The list of aggrieved businesses is broad and deep: Bars and restaurants, bars, hair salons and barber shops, retail stores, dental and medical practices, hotels and many others have lost critical revenue and in most cases been compelled to furlough staff and eliminate jobs altogether.
Many of those companies have seen claims denied by carriers who say the pandemic amounts to an unforeseen development not specifically covered by policies. The key for companies mounting legal challenges to those denials will be whether the contracts included language specifically excluding coverage of an event like a mass public-health crisis.
The broader question for public policy is whether an insurance policy is a private contracts in the traditional sense of business-interruption insurance. To this point, insurers are rallying around an argument that the virus itself caused no loss or damage to the business premises, unlike fires, flooding or storms.
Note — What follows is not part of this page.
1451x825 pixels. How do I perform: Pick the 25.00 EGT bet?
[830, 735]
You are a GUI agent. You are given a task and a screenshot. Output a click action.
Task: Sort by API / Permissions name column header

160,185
“A typical business interruption provision makes clear that the business suspension must be caused by ‘direct physical loss of or damage to property’ at the insured location,” said Bruce Moothart, a partner with the Seyferth Blumenthal & Harris law firm in Kansas City. But even assuming that such surface contamination by a virus qualifies as physical damage, he said, business owners may still face an uphill battle to obtain insurance benefits. That’s because it may be difficult to demonstrate the virus was actually present, and thus caused direct physical loss in the particular business seeking coverage.
“As the number of lawsuits grow,” Moothart said, “courts of various jurisdictions will undoubtedly struggle to come to consistent rulings on these issues.”